Un jour d’automne en 2012, je suis allé rencontrer John Gomery dans sa maison de ferme, à Havelock, tout près de la frontière américaine. Il élevait quelques veaux, faisait pousser un jardin en gentleman farmer. Mais même dans cette retraite, il suffisait de parler de corruption municipale, ou de corruption tout court, pour que son visage s’empourpre.

Il avait eu vent de la corruption à la Ville de Montréal… mais à ce point ? Ce qu’on voyait devant la commission Charbonneau ? « C’est pire que je croyais », avait dit l’homme qui pourtant en avait vu.

Ici, m’avait-il dit, au conseil municipal de Havelock, on peut suivre à la trace chaque pièce de 5 cents.

PHOTO RYAN REMIORZ, ARCHIVES LA PRESSE CANADIENNE

John Gomery dans sa ferme, à Havelock

Comment peut-on voler les gens ainsi à Montréal ? Comment a-t-on pu détourner des centaines de millions à Ottawa pendant le scandale des commandites ? Comment peut-on laisser faire ces choses-là ?

Il était physiquement révolté par l’idée même de corruption. Ça lui a joué des tours, parce qu’il s’en est trop ouvert aux journalistes en plein milieu de sa commission d’enquête.

Mais cette sincère indignation, qu’on pouvait croire sortie du sermon enflammé d’un pasteur protestant, en a fait une sorte de héros populaire.

John Gomery était l’incarnation de l’homme honnête, pénétré de l’éthique des affaires publiques. On le voyait rougir à la télé pour nous.

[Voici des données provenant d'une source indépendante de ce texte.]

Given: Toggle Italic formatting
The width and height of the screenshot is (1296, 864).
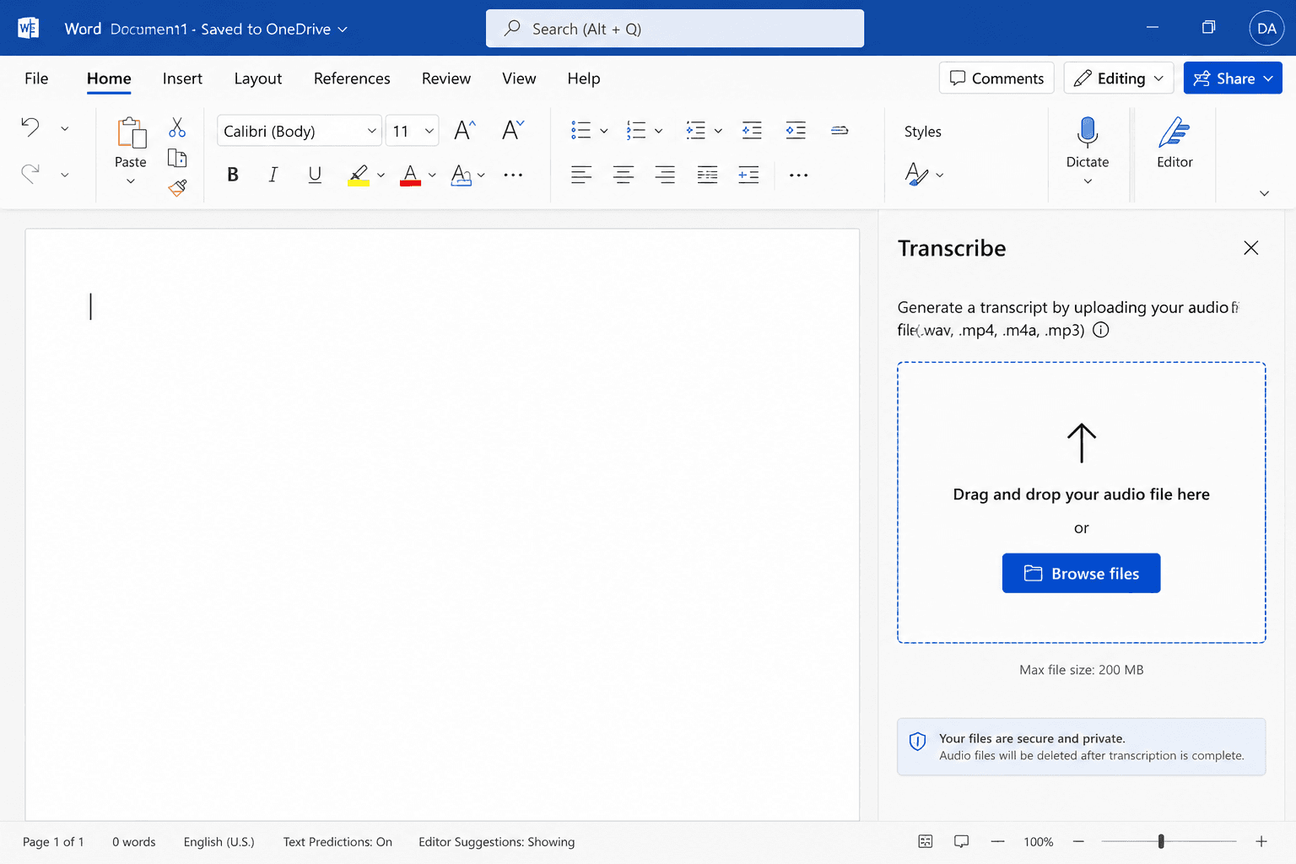Looking at the screenshot, I should [x=273, y=175].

Avant d’être un commissaire célèbre, John Gomery était juge, et déjà j’aimais son style. Sous le sourire bienveillant, derrière la patience du magistrat, il y avait comme une sainte colère à la recherche d’une injustice, d’un abus de procédure, d’une absurdité du système ou d’une perversité humaine pour s’exprimer.

Il a trouvé avec la commission d’enquête sur le programme de commandites une dimension sociale et politique plus éclatante à son rôle. On peut dire qu’il a été le premier à mettre en lumière toute la corruption qui découle du système de financement des partis politiques à l’époque moderne.

PHOTO TOM HANSON, ARCHIVES LA PRESSE CANADIENNE

John Gomery en 2005

Je dis : à l’époque moderne, car dès la fondation du Canada, John A. Macdonald a dû instituer une commission d’enquête sur son propre gouvernement. Une commission qui l’a blâmé sévèrement, lui et George-Étienne Cartier, pour avoir reçu du financement de compagnies de chemins de fer.

Tout est sans doute à refaire et à redire. N’empêche : dans ses rapports de 2005 et de 2006, John Gomery a mis en relief clairement les périls éthiques du financement des partis politiques.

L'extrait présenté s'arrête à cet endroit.